─── DATA LISTING ───

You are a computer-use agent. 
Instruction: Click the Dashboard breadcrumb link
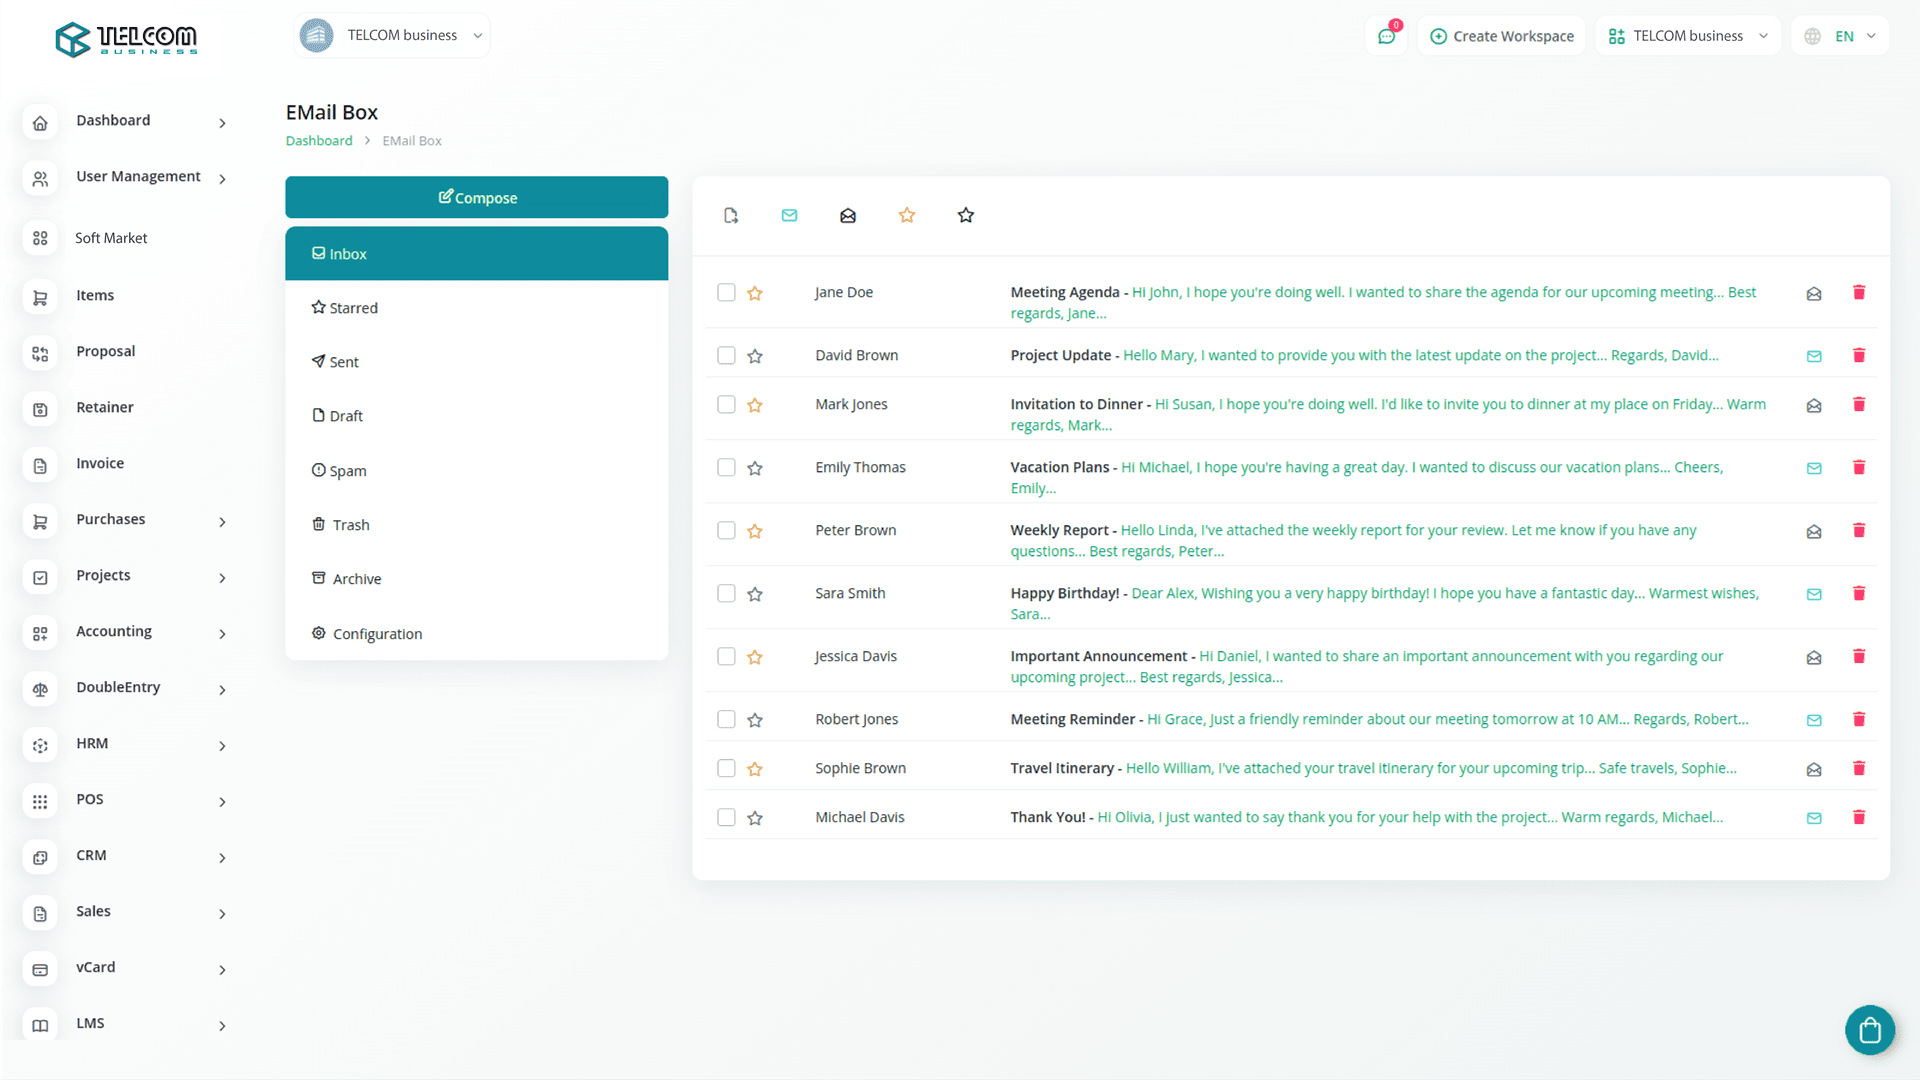pos(319,141)
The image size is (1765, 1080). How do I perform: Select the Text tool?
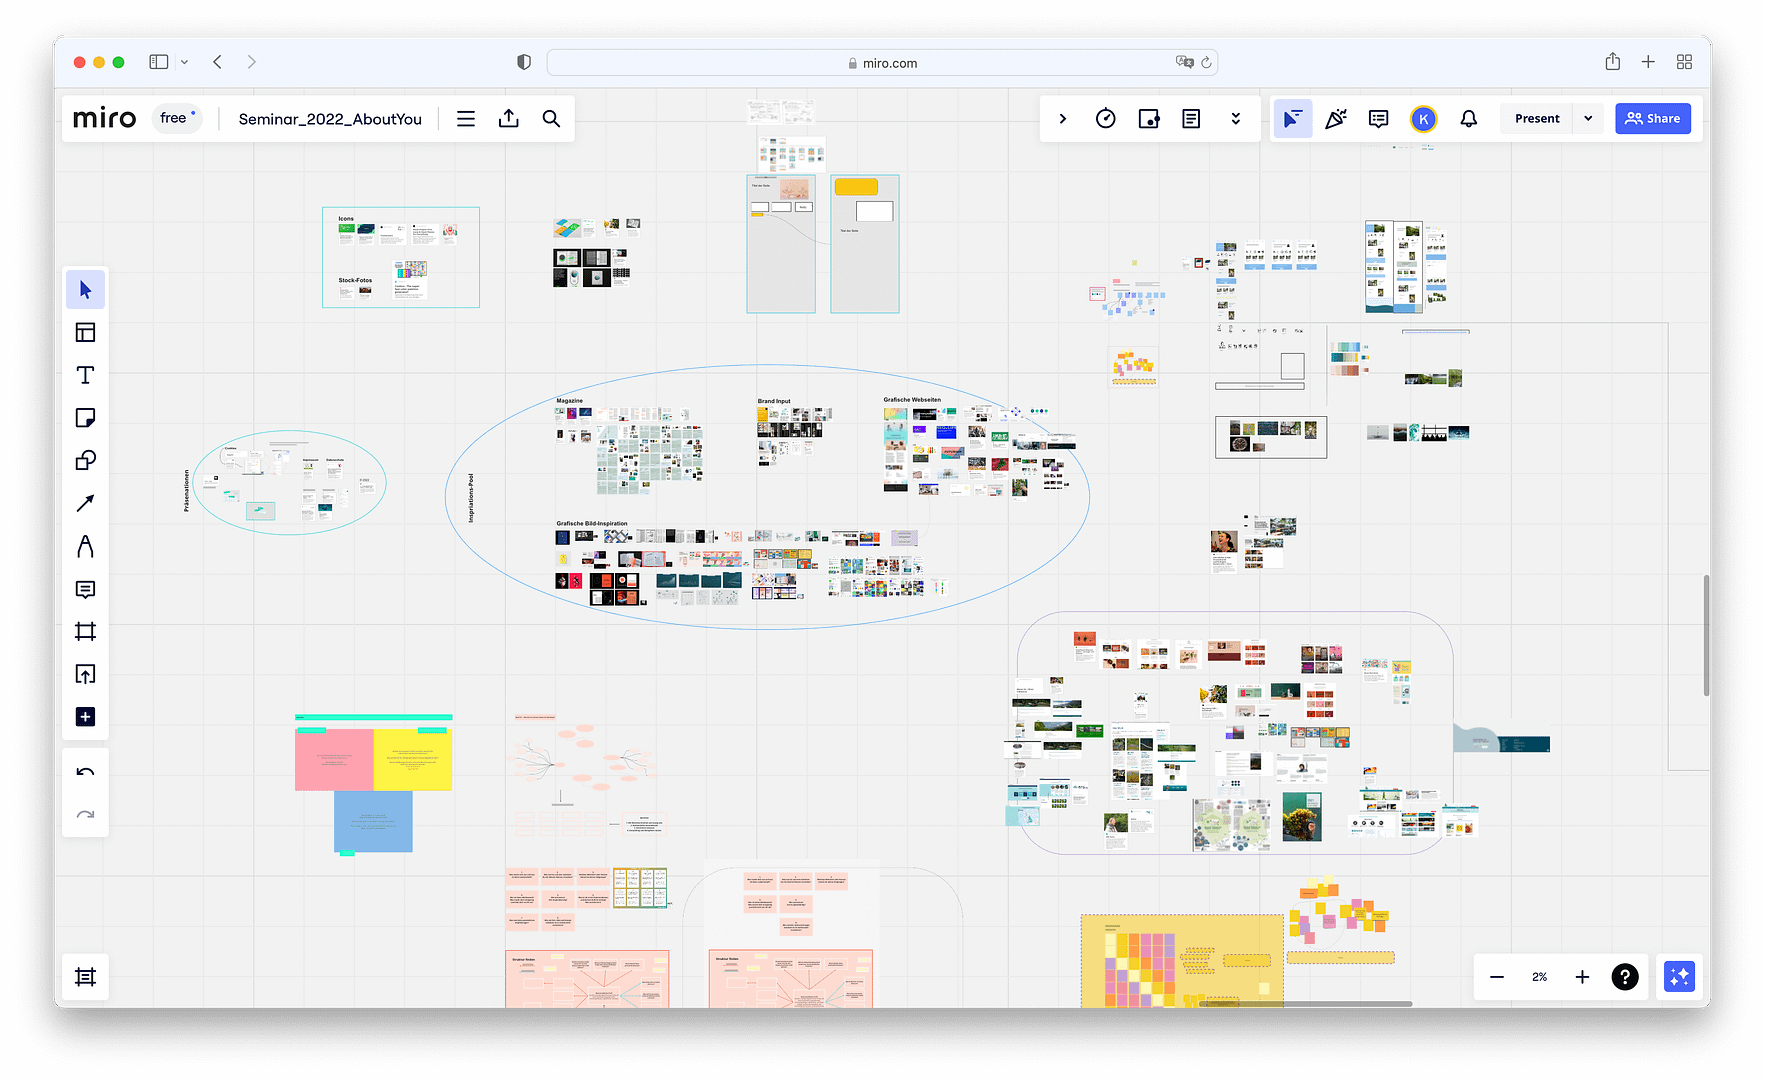coord(85,375)
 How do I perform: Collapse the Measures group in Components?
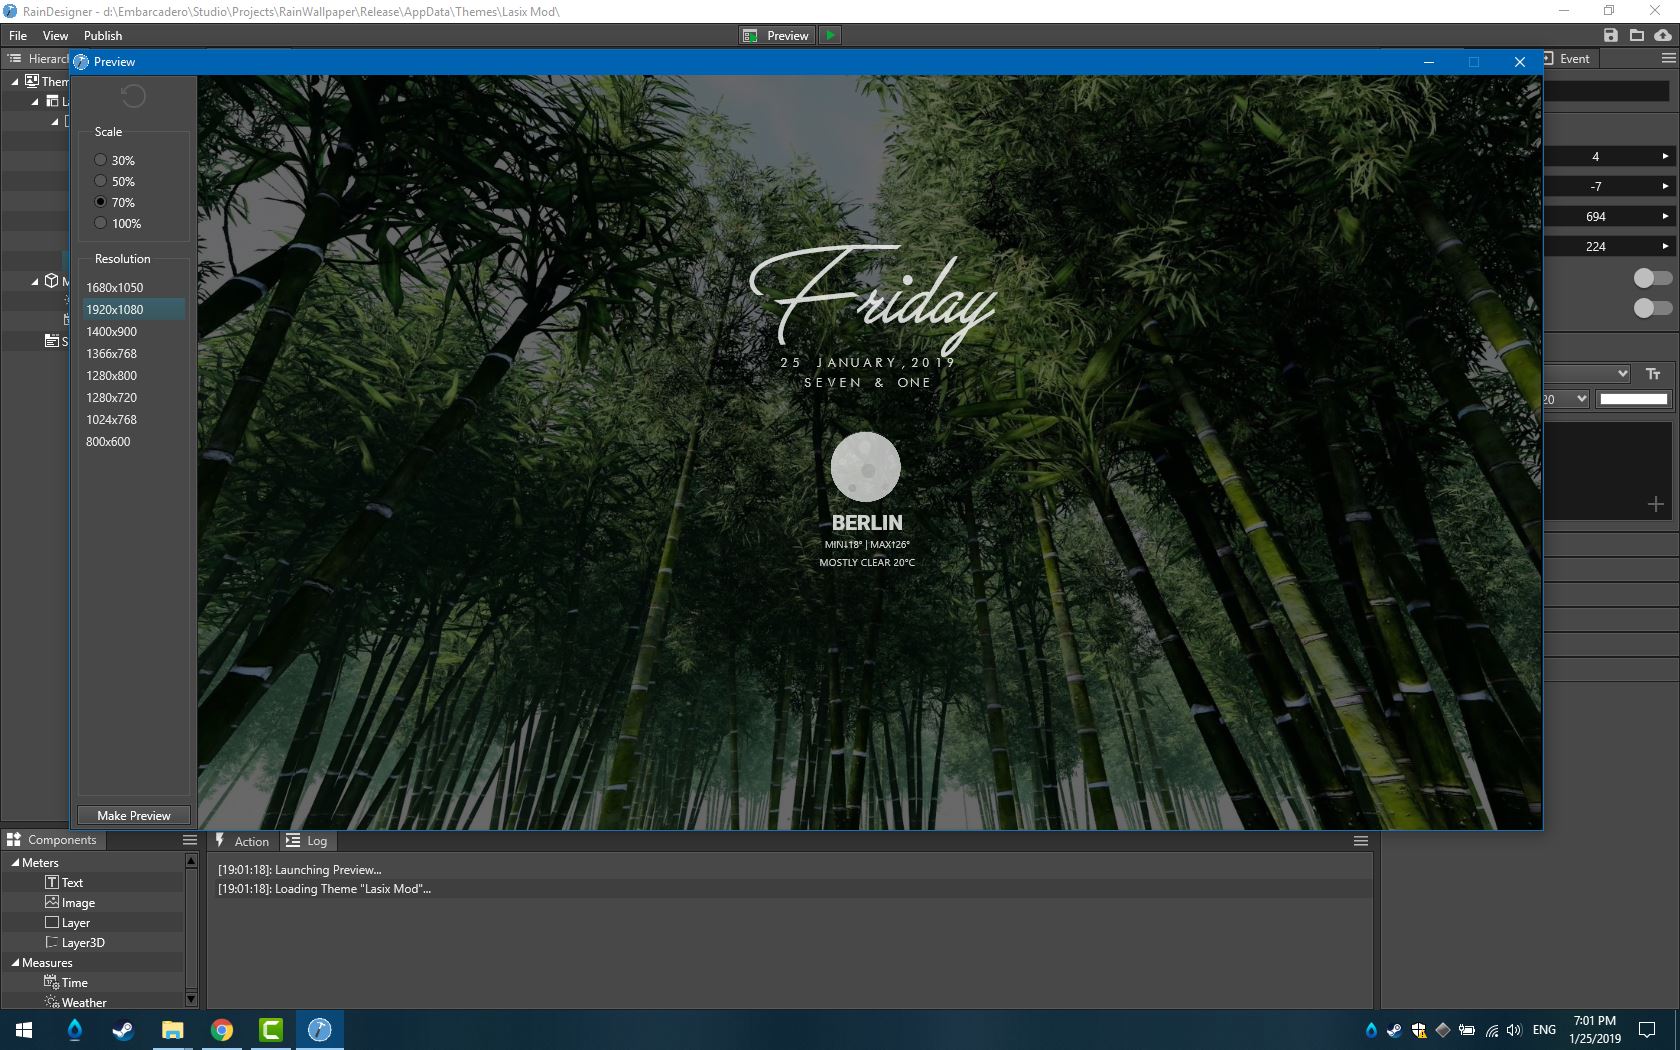(14, 962)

───

» **EXERCISE DIRECTIONS**: Reproduce the lines from the line containing "How do I perform: Collapse" through the end of the records above, exactly and inclusively, omitting pictures.

» **WRITTEN SOLUTION**:
 How do I perform: Collapse the Measures group in Components?
(14, 962)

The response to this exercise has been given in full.